Les éliminer totalement paraît aujourd’hui non négociable : tant que la justice n’aura pas établi clairement quels critères peuvent être retenus, les entreprises continueront à recourir à ceux de leur choix. Les décisions rendues en première instance et en appel étant contradictoires, DRH et CHSCT sont curieux de connaître la première décision de la Cour de cassation. « Ce n’est pas encore à l’ordre du jour », prévient Hervé Gosselin. Et les experts du sujet ne s’attendent pas à une décision des sages de la haute juridiction avant un an.
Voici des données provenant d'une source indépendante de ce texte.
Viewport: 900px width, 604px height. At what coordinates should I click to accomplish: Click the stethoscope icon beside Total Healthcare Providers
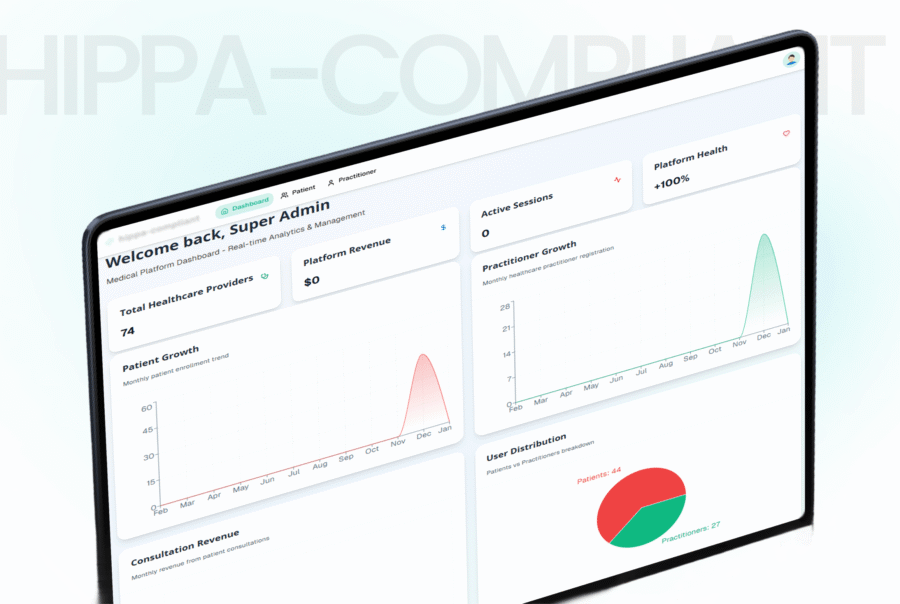(x=265, y=277)
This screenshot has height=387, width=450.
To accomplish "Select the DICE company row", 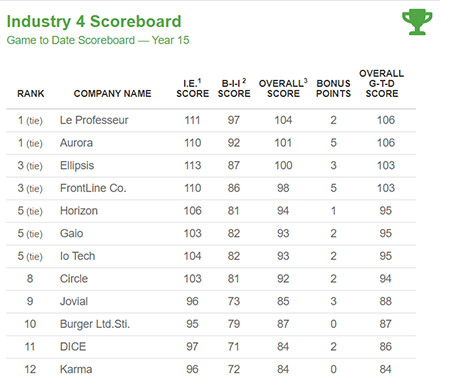I will click(x=211, y=347).
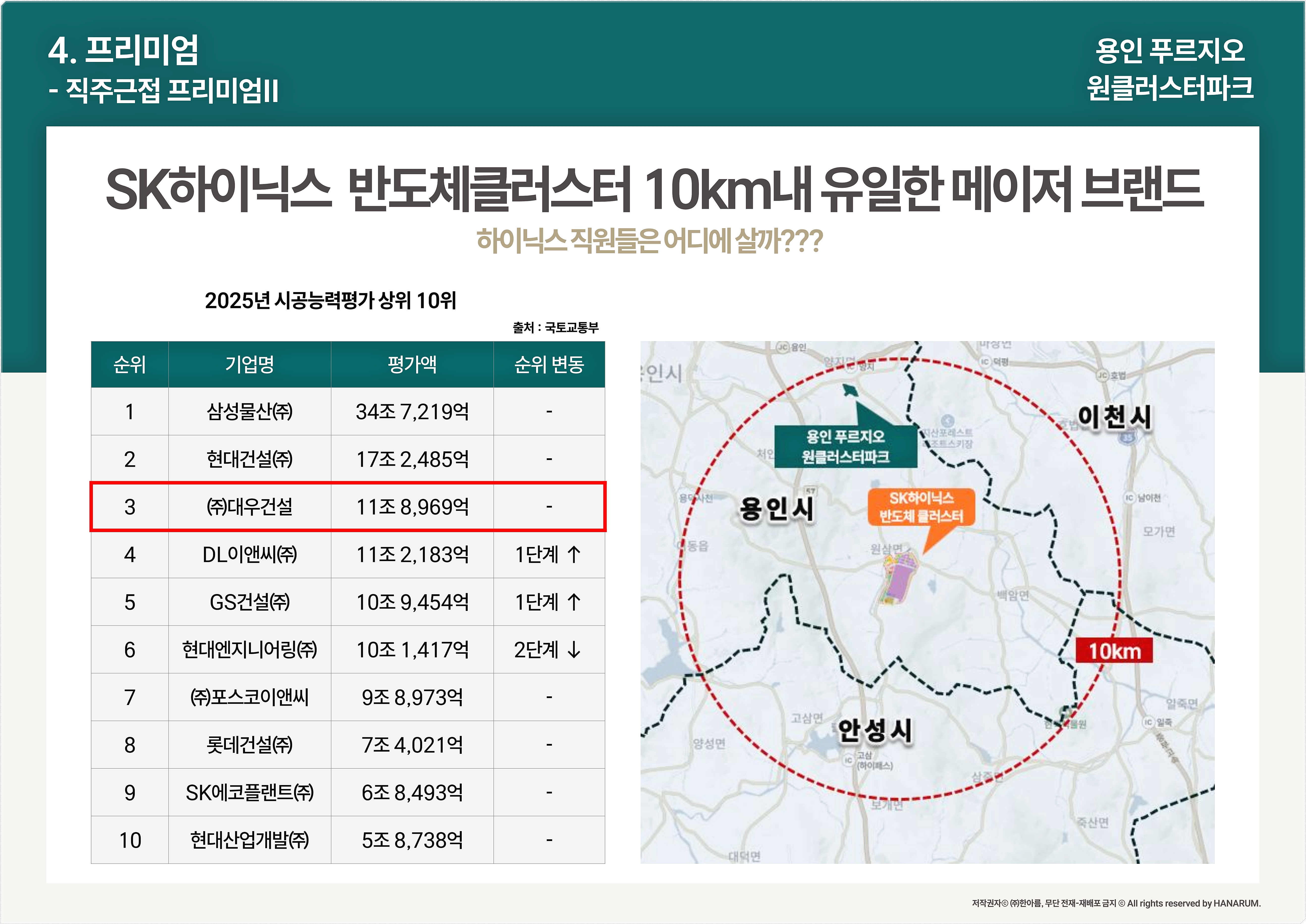Select the 순위 column header
The width and height of the screenshot is (1306, 924).
tap(130, 364)
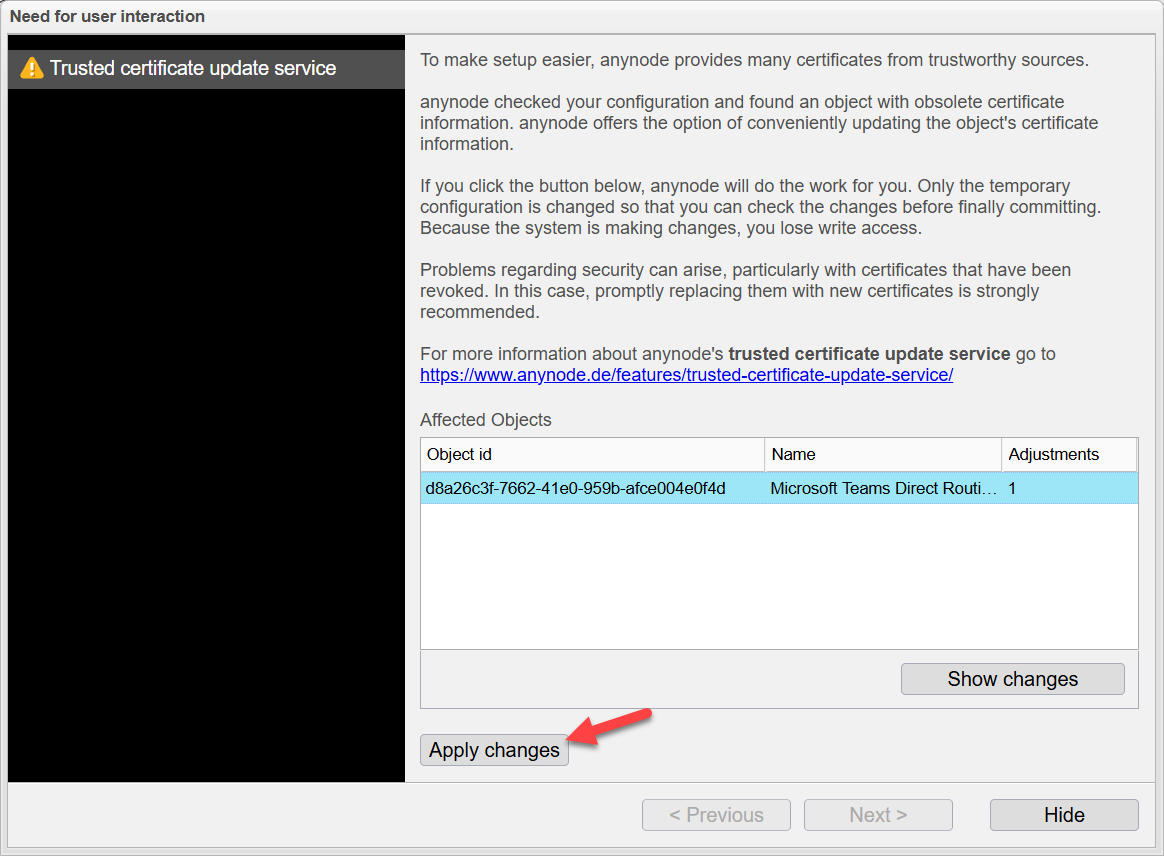Viewport: 1164px width, 856px height.
Task: Open the anynode.de trusted certificate service link
Action: tap(686, 375)
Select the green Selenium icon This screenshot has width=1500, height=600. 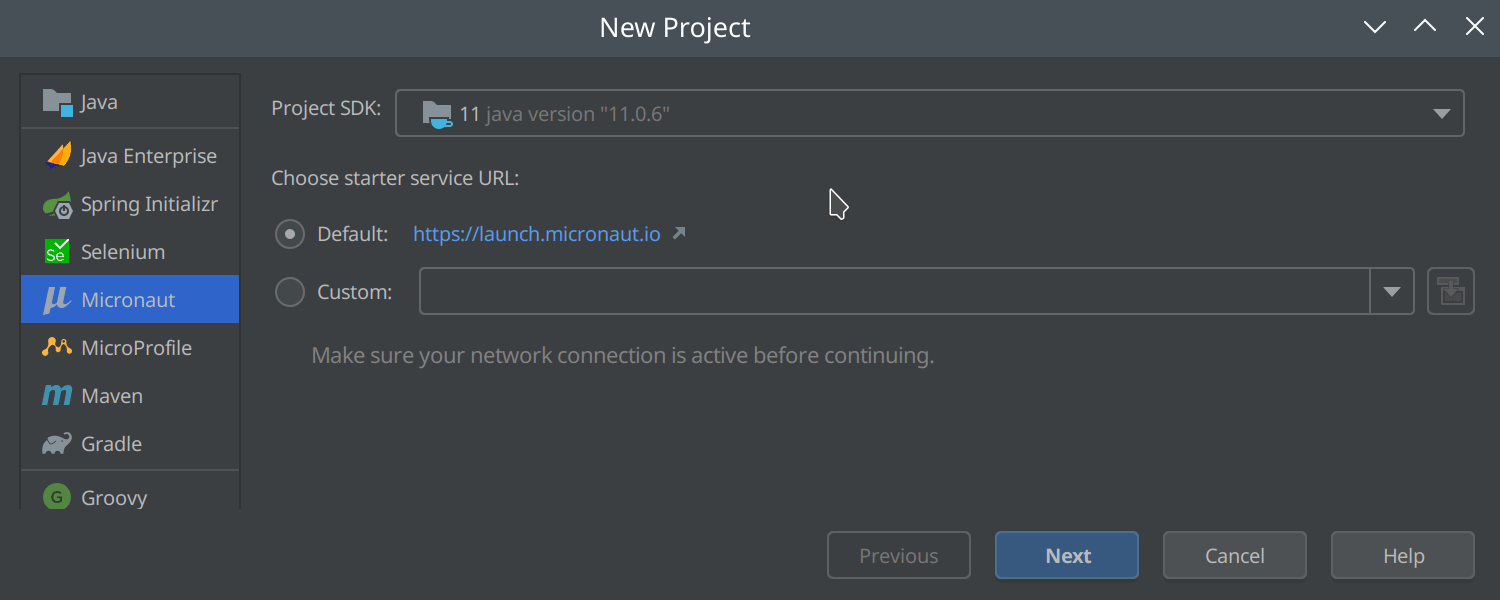pyautogui.click(x=57, y=252)
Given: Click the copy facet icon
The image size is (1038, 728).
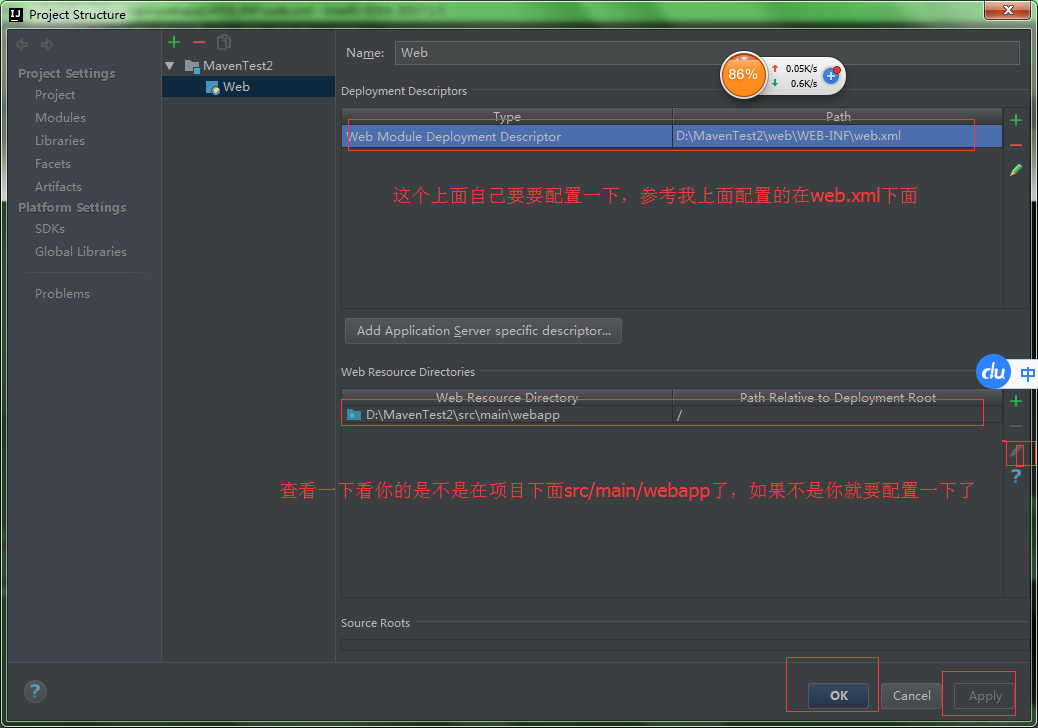Looking at the screenshot, I should click(x=224, y=42).
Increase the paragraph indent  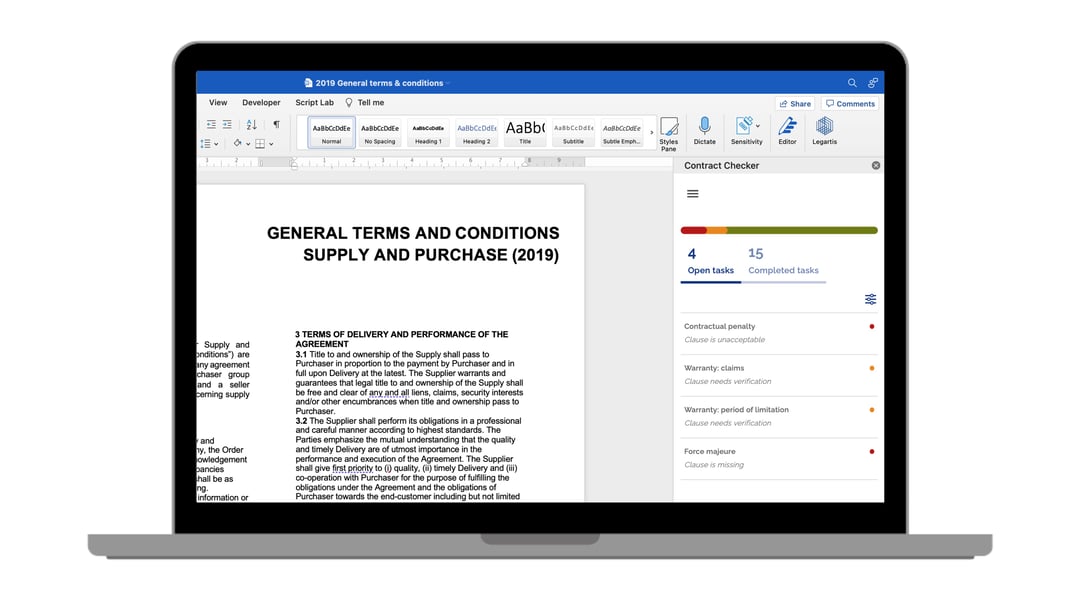click(x=227, y=125)
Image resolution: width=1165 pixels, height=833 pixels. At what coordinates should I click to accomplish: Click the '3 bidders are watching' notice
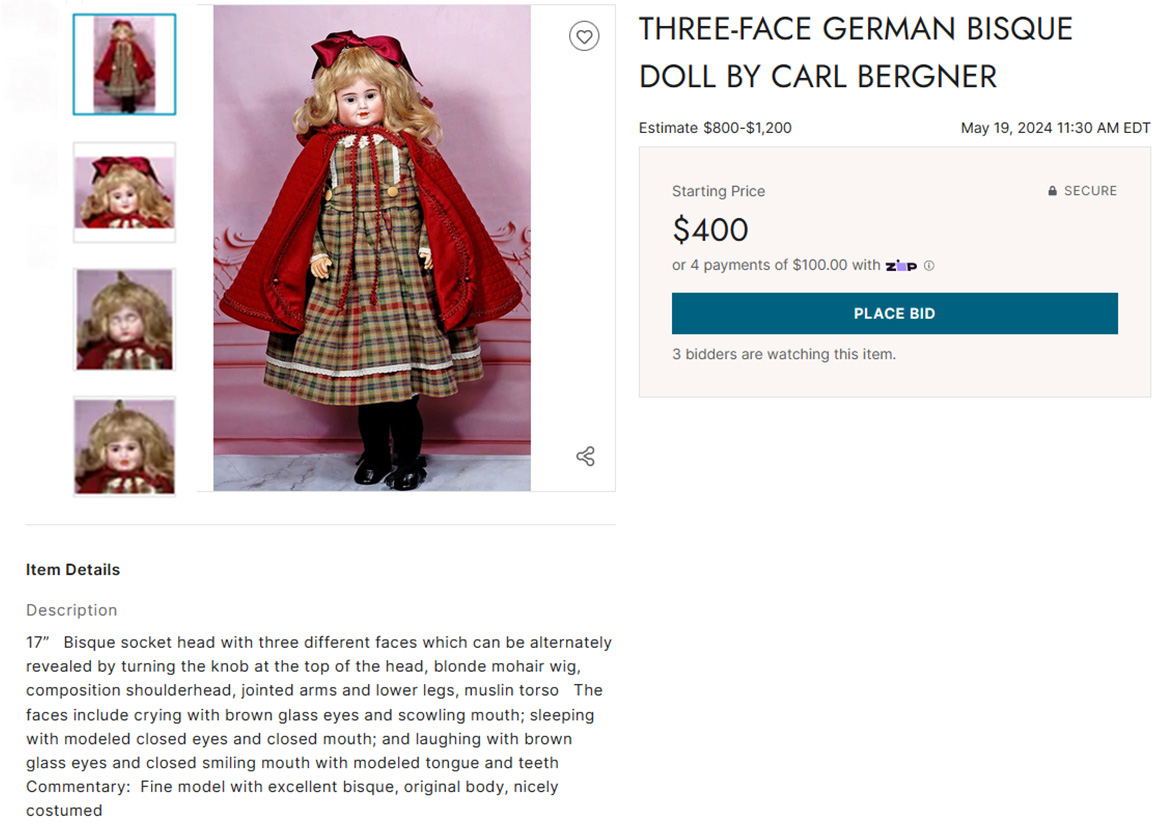(x=785, y=354)
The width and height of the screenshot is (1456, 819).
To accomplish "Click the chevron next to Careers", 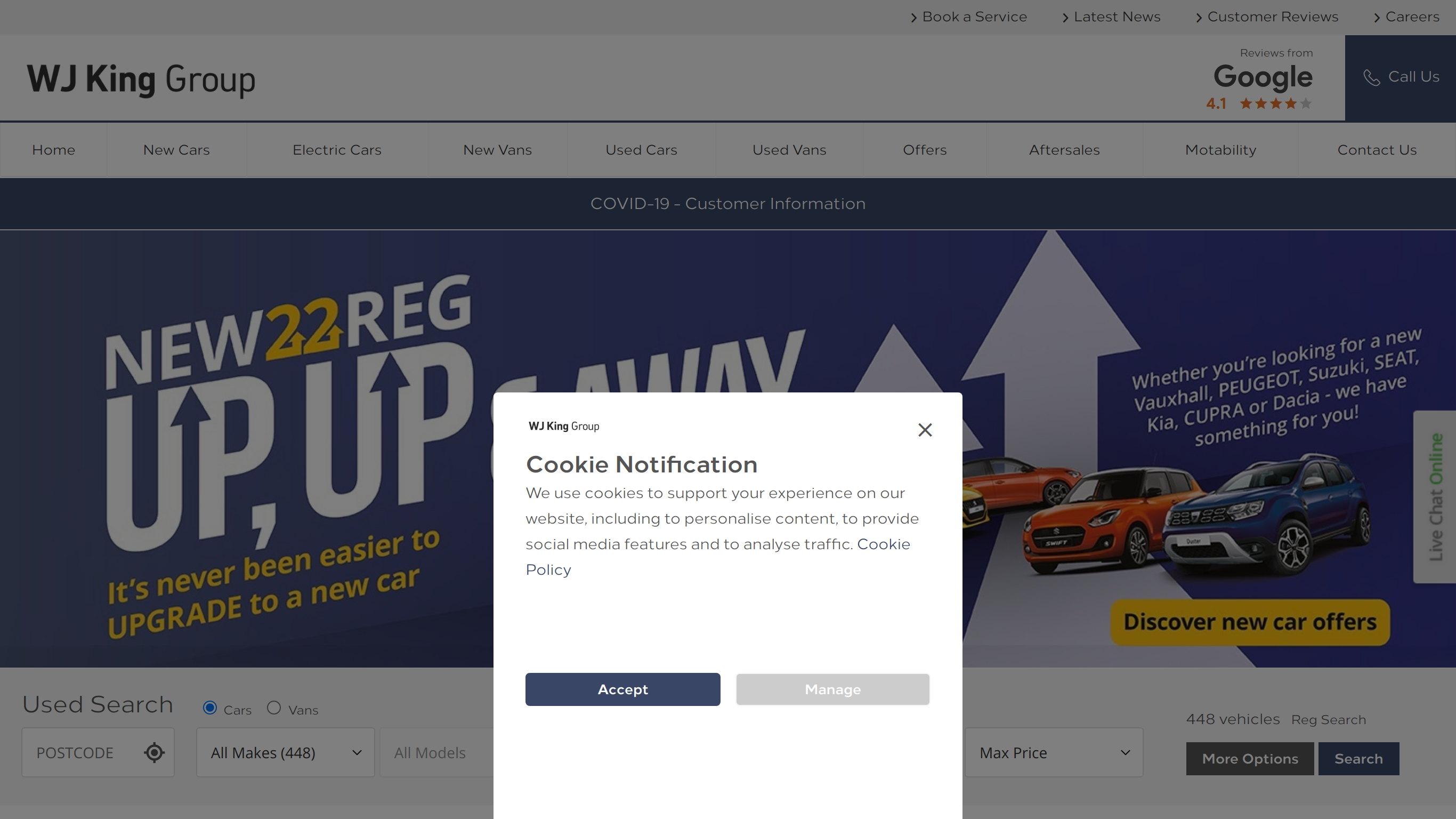I will tap(1376, 18).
La loi de modernisation sociale du 31 décembre 1992 pose un principe : les méthodes et techniques d’évaluation doivent être pertinentes au regard de la finalité poursuivie. L’arrêt Afpa-Assedic du 10 juillet 2002 (chambre sociale de la Cour de cassation) réaffirme le droit des employeurs à évaluer le travail de leurs salariés, droit qui relève « de son pouvoir de direction ». L’arrêt Mornay du 28 novembre 2007 (chambre sociale de la Cour de cassation) rend la consultation du CHSCT quasi indispensable avant le déploiement d’un système d’évaluation pouvant avoir « une incidence sur le comportement des salariés, leur évolution de carrière et leur rémunération ». Deux juridictions de première instance se sont penchées sur les critères comportementaux. Avec des résultats contradictoires : le 5 septembre 2008, le tribunal de grande instance de Nanterre sanctionne le système d’évaluation mis en place par le groupe Wolters Kluwer France (NDLR : éditeur de Liaisons sociales magazine) au motif que les notions de « focus client », « création de valeur », « travail en équipe » ou « responsabilité » sont trop subjectives. Le 20 novembre 2009, le même TGI rend une décision radicalement contraire en validant le système d’évaluation mis en place par Alstom : « La grille Smart, commune à de nombreuses entreprises […], tend à rendre l’évaluation aussi objective que possible. » Ajoutant que « demander à un cadre de mieux communiquer avec son équipe est bien un critère comportemental, mais qui a trait à l’exercice de sa fonction ». Enfin, le 28 octobre 2010, le TGI de Versailles valide le système d’évaluation mis en place par GE Medical Systems : les juges considèrent alors que les critères proposés « ne portent pas sur la personnalité et les traits de caractère mais sur les comportements au regard du travail à accomplir ». Ces deux dernières décisions sont frappées d’appel.